Data to process:
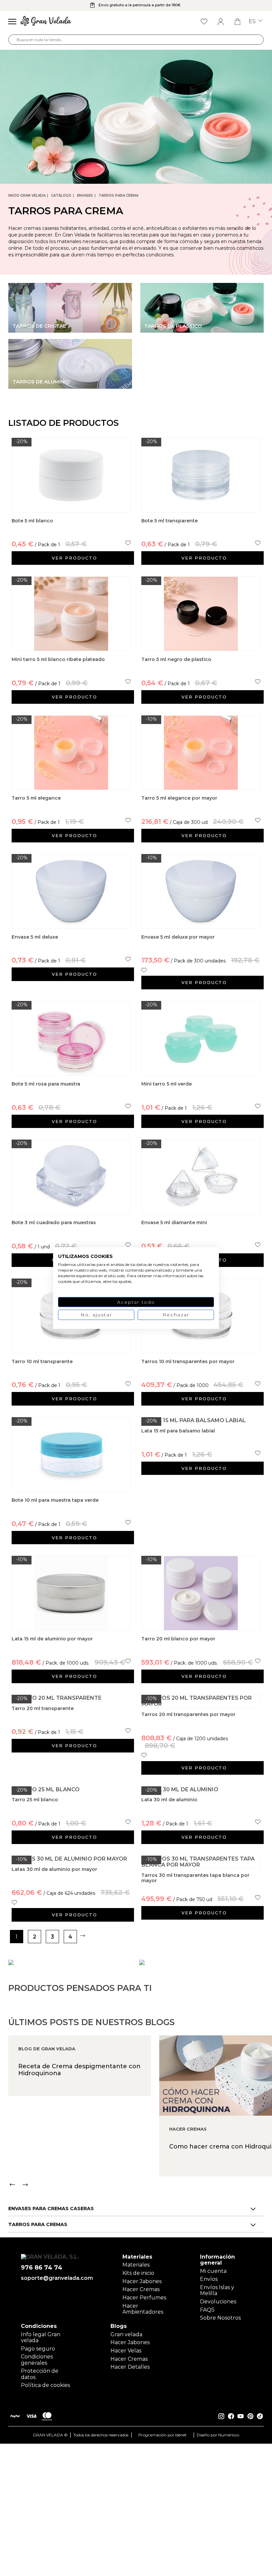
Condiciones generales (37, 2359)
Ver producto (74, 558)
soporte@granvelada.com (57, 2278)
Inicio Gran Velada (26, 195)
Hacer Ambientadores (142, 2309)
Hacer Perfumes (144, 2297)
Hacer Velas (125, 2350)
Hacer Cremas (141, 2289)
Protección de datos (39, 2374)
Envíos (209, 2279)
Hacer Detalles (130, 2367)
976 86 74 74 (41, 2267)
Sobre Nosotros (220, 2318)
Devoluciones (218, 2301)
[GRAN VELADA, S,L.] (46, 21)
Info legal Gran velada (40, 2337)
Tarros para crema (118, 195)
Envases (85, 195)
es (253, 22)
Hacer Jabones (142, 2281)
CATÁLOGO (61, 195)
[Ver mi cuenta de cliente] (221, 22)
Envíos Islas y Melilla (217, 2290)
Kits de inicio (138, 2273)
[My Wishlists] (204, 22)
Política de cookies (45, 2385)
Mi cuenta (213, 2271)
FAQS (207, 2310)
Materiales (136, 2265)
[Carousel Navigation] (140, 2185)
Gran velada (126, 2334)
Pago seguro (38, 2348)
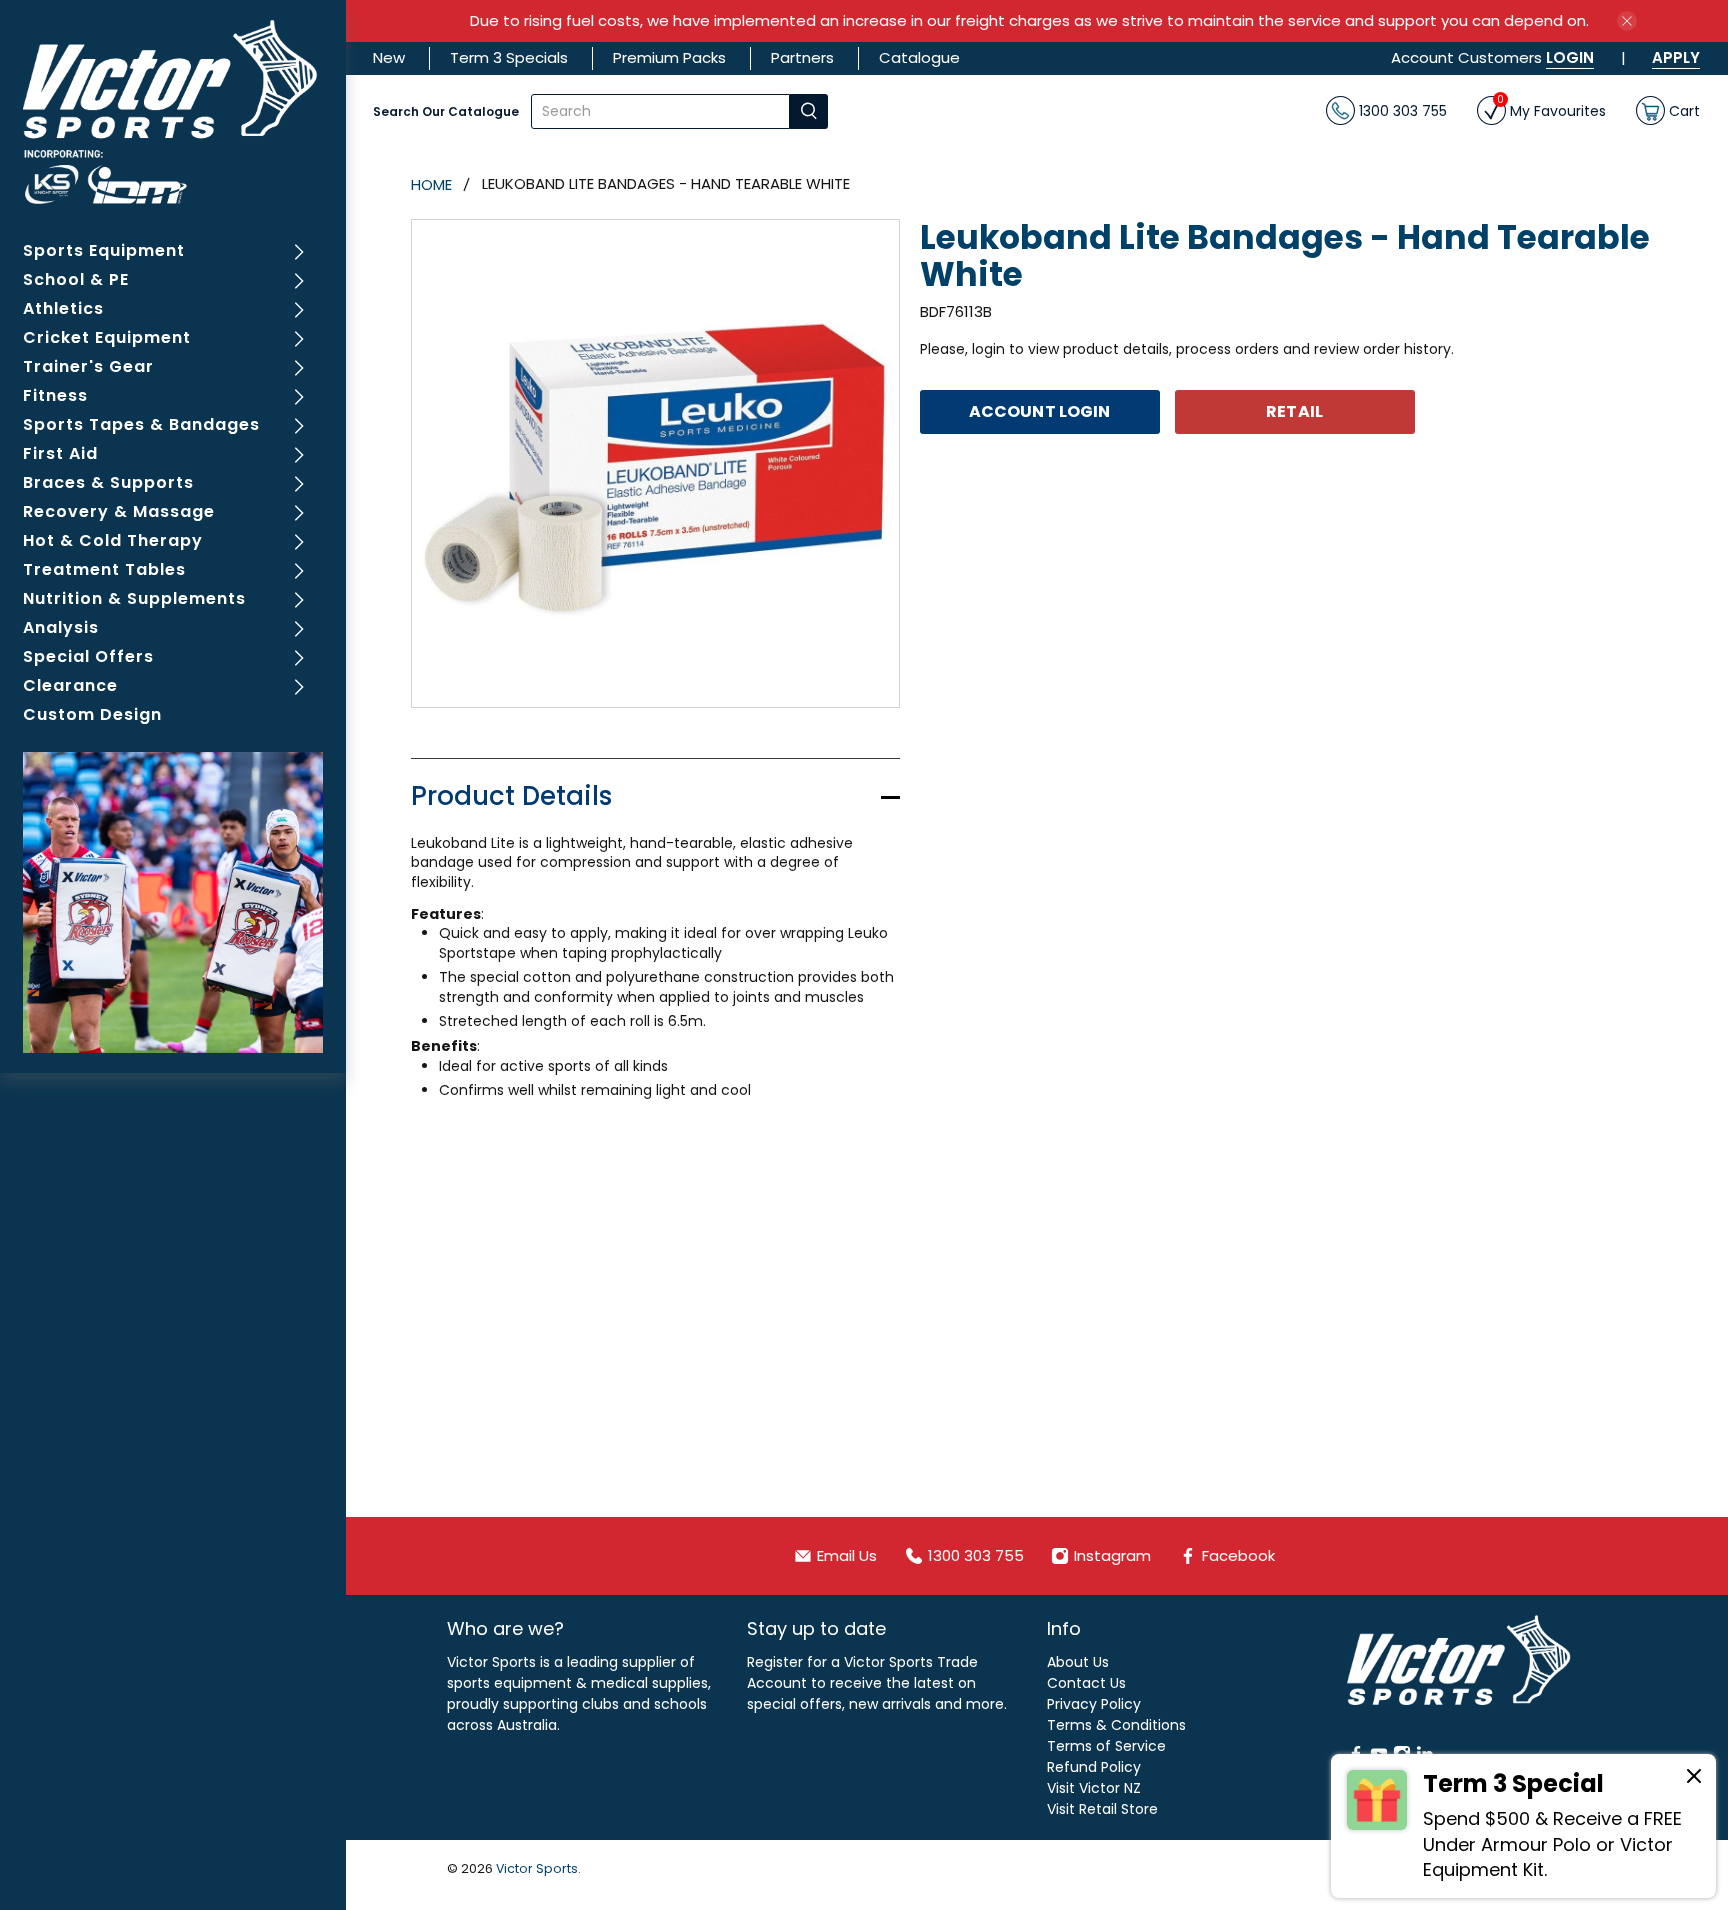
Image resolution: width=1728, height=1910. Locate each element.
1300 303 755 (1401, 110)
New (389, 57)
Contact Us (1086, 1683)
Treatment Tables (104, 569)
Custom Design (92, 714)
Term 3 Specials (509, 57)
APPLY (1676, 57)
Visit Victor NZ (1094, 1788)
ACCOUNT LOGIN (1039, 411)
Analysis (61, 627)
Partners (802, 57)
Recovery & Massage (119, 511)
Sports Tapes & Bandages (141, 424)
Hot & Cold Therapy (113, 540)
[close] (1627, 21)
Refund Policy (1094, 1767)
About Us (1078, 1662)
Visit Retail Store (1102, 1809)
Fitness (55, 395)
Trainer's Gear (88, 366)
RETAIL (1294, 411)
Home (431, 184)
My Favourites (1551, 108)
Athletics (63, 308)
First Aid (60, 453)
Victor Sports (537, 1868)
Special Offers (88, 656)
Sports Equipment (104, 250)
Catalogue (919, 57)
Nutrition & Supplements (134, 598)
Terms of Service (1106, 1746)
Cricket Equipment (107, 337)
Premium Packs (669, 57)
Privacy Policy (1094, 1704)
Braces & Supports (108, 482)
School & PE (76, 279)
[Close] (1694, 1779)
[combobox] (660, 111)
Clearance (70, 685)
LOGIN (1570, 57)
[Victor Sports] (173, 112)
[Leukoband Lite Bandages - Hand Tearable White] (655, 463)
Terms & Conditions (1116, 1725)
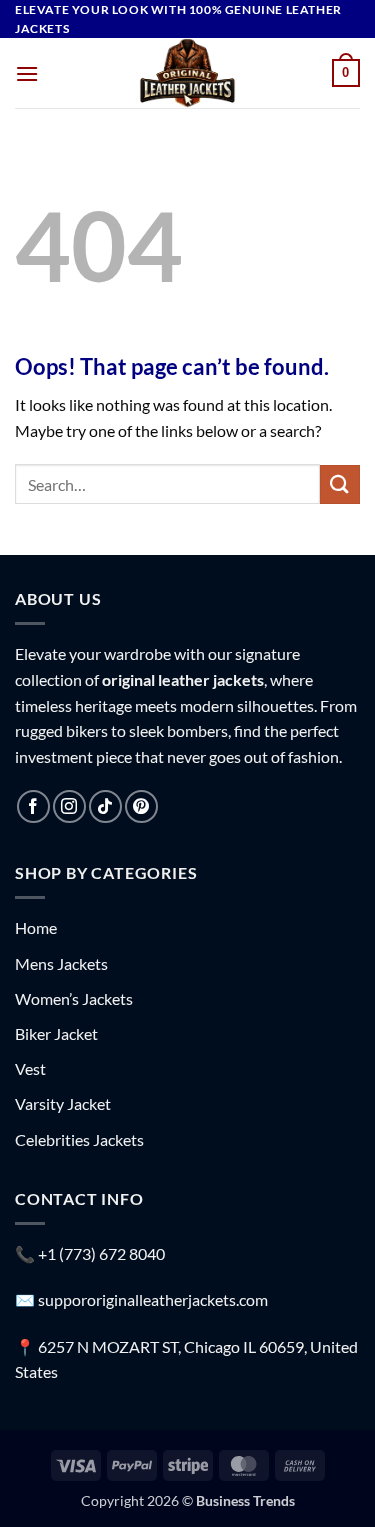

Task instructions: When you copy the data, keep every line exact and leave out each picture.

Answer:
Condiciones generales (37, 2359)
Ver producto (74, 558)
soporte@granvelada.com (57, 2278)
Inicio Gran Velada (26, 195)
Hacer Ambientadores (142, 2309)
Hacer Perfumes (144, 2297)
Hacer Velas (125, 2350)
Hacer Cremas (141, 2289)
Protección de datos (39, 2374)
Envíos (209, 2279)
Hacer Detalles (130, 2367)
976 86 74 74 (41, 2267)
Sobre Nosotros (220, 2318)
Devoluciones (218, 2301)
[GRAN VELADA, S,L.] (46, 21)
Info legal Gran velada (40, 2337)
Tarros para crema (118, 195)
Envases (85, 195)
es (253, 22)
Hacer Jabones (142, 2281)
CATÁLOGO (61, 195)
[Ver mi cuenta de cliente] (221, 22)
Envíos Islas y Melilla (217, 2290)
Kits de inicio (138, 2273)
[My Wishlists] (204, 22)
Política de cookies (45, 2385)
Mi cuenta (213, 2271)
FAQS (207, 2310)
Materiales (136, 2265)
[Carousel Navigation] (140, 2185)
Gran velada (126, 2334)
Pago seguro (38, 2348)
Image resolution: width=1728, height=1910. Locate each element.
1300 303 755 (1401, 110)
New (389, 57)
Contact Us (1086, 1683)
Treatment Tables (104, 569)
Custom Design (92, 714)
Term 3 Specials (509, 57)
APPLY (1676, 57)
Visit Victor NZ (1094, 1788)
ACCOUNT LOGIN (1039, 411)
Analysis (61, 627)
Partners (802, 57)
Recovery & Massage (119, 511)
Sports Tapes & Bandages (141, 424)
Hot & Cold Therapy (113, 540)
[close] (1627, 21)
Refund Policy (1094, 1767)
About Us (1078, 1662)
Visit Retail Store (1102, 1809)
Fitness (55, 395)
Trainer's Gear (88, 366)
RETAIL (1294, 411)
Home (431, 184)
My Favourites (1551, 108)
Athletics (63, 308)
First Aid (60, 453)
Victor Sports (537, 1868)
Special Offers (88, 656)
Sports Equipment (104, 250)
Catalogue (919, 57)
Nutrition & Supplements (134, 598)
Terms of Service (1106, 1746)
Cricket Equipment (107, 337)
Premium Packs (669, 57)
Privacy Policy (1094, 1704)
Braces & Supports (108, 482)
School & PE (76, 279)
[Close] (1694, 1779)
[combobox] (660, 111)
Clearance (70, 685)
LOGIN (1570, 57)
[Victor Sports] (173, 112)
[Leukoband Lite Bandages - Hand Tearable White] (655, 463)
Terms & Conditions (1116, 1725)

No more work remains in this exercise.